What is required:
Reproduce every one of the following items word for word, keeping each line unchanged.

Provided records:
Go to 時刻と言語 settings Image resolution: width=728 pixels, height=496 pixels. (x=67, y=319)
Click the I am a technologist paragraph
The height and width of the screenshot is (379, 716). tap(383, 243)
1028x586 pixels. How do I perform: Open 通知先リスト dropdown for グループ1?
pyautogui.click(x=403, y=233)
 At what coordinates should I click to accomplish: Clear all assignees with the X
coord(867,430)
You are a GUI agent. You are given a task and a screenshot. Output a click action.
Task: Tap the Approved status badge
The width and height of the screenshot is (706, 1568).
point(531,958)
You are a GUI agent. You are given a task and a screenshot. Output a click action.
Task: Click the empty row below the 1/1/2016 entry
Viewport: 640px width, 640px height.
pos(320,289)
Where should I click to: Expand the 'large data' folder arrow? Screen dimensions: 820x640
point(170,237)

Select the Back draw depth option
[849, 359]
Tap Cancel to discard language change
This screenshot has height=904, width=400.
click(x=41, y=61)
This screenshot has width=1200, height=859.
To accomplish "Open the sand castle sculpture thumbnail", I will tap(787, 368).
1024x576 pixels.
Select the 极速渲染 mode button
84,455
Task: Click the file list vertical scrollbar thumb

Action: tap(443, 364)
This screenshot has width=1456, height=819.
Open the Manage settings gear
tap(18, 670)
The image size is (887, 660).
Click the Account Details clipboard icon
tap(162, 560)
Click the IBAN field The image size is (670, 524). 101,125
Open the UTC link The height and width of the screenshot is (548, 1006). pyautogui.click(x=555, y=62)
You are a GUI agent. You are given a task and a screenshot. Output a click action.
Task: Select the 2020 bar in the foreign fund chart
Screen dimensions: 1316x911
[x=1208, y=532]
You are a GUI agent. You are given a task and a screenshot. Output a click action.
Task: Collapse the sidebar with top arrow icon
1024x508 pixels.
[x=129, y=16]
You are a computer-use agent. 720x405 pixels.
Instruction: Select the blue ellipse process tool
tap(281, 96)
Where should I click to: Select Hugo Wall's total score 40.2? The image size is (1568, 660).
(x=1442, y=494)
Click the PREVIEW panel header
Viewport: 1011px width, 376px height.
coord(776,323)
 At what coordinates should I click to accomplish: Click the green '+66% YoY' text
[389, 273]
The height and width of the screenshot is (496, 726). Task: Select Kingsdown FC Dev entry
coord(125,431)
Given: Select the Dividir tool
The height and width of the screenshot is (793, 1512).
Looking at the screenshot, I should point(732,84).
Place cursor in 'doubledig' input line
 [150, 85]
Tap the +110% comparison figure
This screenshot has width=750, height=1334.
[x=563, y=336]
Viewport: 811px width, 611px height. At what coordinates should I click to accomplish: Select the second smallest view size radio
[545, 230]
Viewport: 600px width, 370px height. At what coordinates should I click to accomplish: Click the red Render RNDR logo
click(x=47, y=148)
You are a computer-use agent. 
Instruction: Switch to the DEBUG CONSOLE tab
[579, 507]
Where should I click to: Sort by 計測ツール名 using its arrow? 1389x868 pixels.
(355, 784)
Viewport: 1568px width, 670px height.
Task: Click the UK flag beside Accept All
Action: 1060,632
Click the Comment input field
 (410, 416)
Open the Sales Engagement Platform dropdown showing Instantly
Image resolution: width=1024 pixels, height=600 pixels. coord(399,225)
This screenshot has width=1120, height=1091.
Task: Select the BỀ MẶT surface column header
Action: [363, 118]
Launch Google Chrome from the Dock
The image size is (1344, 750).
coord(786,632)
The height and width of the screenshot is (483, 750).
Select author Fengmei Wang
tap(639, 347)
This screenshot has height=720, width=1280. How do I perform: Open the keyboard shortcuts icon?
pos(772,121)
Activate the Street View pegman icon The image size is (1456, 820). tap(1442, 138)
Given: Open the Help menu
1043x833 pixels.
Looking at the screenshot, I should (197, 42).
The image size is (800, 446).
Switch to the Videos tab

Output of the task:
Go to 時刻と言語 settings Image resolution: width=728 pixels, height=496 pixels. (x=67, y=319)
Click the I am a technologist paragraph
The height and width of the screenshot is (379, 716). tap(383, 243)
1028x586 pixels. How do I perform: Open 通知先リスト dropdown for グループ1?
pyautogui.click(x=403, y=233)
 At what coordinates should I click to accomplish: Clear all assignees with the X
coord(867,430)
You are a GUI agent. You are given a task and a screenshot. Output a click action.
Task: Tap the Approved status badge
The width and height of the screenshot is (706, 1568).
point(531,958)
You are a GUI agent. You are given a task and a screenshot. Output a click action.
Task: Click the empty row below the 1/1/2016 entry
Viewport: 640px width, 640px height.
pos(320,289)
Where should I click to: Expand the 'large data' folder arrow? Screen dimensions: 820x640
point(170,237)

Select the Back draw depth option
[849, 359]
Tap Cancel to discard language change
This screenshot has height=904, width=400.
click(x=41, y=61)
This screenshot has width=1200, height=859.
To accomplish "Open the sand castle sculpture thumbnail", I will tap(787, 368).
1024x576 pixels.
Select the 极速渲染 mode button
84,455
Task: Click the file list vertical scrollbar thumb

Action: tap(443, 364)
This screenshot has width=1456, height=819.
Open the Manage settings gear
tap(18, 670)
The image size is (887, 660).
Click the Account Details clipboard icon
tap(162, 560)
Click the IBAN field The image size is (670, 524). 101,125
Open the UTC link The height and width of the screenshot is (548, 1006). pyautogui.click(x=555, y=62)
You are a GUI agent. You are given a task and a screenshot. Output a click action.
Task: Select the 2020 bar in the foreign fund chart
Screen dimensions: 1316x911
[x=1208, y=532]
You are a GUI agent. You are given a task and a screenshot. Output a click action.
Task: Collapse the sidebar with top arrow icon
1024x508 pixels.
[x=129, y=16]
You are a computer-use agent. 720x405 pixels.
Instruction: Select the blue ellipse process tool
tap(281, 96)
Where should I click to: Select Hugo Wall's total score 40.2? The image size is (1568, 660).
(x=1442, y=494)
Click the PREVIEW panel header
Viewport: 1011px width, 376px height.
coord(776,323)
 At what coordinates should I click to accomplish: Click the green '+66% YoY' text
[389, 273]
The height and width of the screenshot is (496, 726). Task: Select Kingsdown FC Dev entry
coord(125,431)
Given: Select the Dividir tool
The height and width of the screenshot is (793, 1512).
Looking at the screenshot, I should point(732,84).
Place cursor in 'doubledig' input line
 [150, 85]
Tap the +110% comparison figure
This screenshot has width=750, height=1334.
[x=563, y=336]
Viewport: 811px width, 611px height. At what coordinates should I click to accomplish: Select the second smallest view size radio
[545, 230]
Viewport: 600px width, 370px height. At what coordinates should I click to accomplish: Click the red Render RNDR logo
click(x=47, y=148)
You are a computer-use agent. 
Instruction: Switch to the DEBUG CONSOLE tab
[579, 507]
Where should I click to: Sort by 計測ツール名 using its arrow? 1389x868 pixels.
(355, 784)
Viewport: 1568px width, 670px height.
Task: Click the UK flag beside Accept All
Action: 1060,632
Click the Comment input field
 (410, 416)
Open the Sales Engagement Platform dropdown showing Instantly
Image resolution: width=1024 pixels, height=600 pixels. coord(399,225)
This screenshot has width=1120, height=1091.
Task: Select the BỀ MẶT surface column header
Action: [363, 118]
Launch Google Chrome from the Dock
The image size is (1344, 750).
coord(786,632)
The height and width of the screenshot is (483, 750).
Select author Fengmei Wang
tap(639, 347)
This screenshot has height=720, width=1280. How do I perform: Open the keyboard shortcuts icon?
pos(772,121)
Activate the Street View pegman icon The image size is (1456, 820). tap(1442, 138)
Given: Open the Help menu
1043x833 pixels.
Looking at the screenshot, I should (197, 42).
The image size is (800, 446).
Switch to the Videos tab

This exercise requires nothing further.